**Exercise brief**. From the records below, copy the lines that include "Sweater".

[Extracted data entries]
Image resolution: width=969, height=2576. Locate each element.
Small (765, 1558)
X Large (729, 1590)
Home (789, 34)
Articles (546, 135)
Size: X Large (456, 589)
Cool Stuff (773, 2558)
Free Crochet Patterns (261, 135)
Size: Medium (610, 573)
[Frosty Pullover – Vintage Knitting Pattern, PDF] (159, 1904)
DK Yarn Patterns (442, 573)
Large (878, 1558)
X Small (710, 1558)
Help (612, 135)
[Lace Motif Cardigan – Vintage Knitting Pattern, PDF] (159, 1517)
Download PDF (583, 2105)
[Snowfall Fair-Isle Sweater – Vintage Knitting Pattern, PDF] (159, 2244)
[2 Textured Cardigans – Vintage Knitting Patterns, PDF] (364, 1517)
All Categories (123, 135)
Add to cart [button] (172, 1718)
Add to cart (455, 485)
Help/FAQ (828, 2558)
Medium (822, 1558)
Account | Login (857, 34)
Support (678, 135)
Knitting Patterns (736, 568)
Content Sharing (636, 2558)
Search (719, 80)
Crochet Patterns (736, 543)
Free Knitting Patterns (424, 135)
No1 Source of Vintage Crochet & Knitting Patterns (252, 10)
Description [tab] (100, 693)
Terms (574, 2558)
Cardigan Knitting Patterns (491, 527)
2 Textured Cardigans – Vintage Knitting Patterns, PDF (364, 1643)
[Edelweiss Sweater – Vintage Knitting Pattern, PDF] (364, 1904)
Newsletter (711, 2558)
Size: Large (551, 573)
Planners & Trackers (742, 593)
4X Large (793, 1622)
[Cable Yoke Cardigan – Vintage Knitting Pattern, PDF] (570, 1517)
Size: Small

**Exercise output**.
[Snowfall Fair-Isle Sweater – Vintage Knitting Pattern, PDF] (159, 2244)
[Edelweiss Sweater – Vintage Knitting Pattern, PDF] (364, 1904)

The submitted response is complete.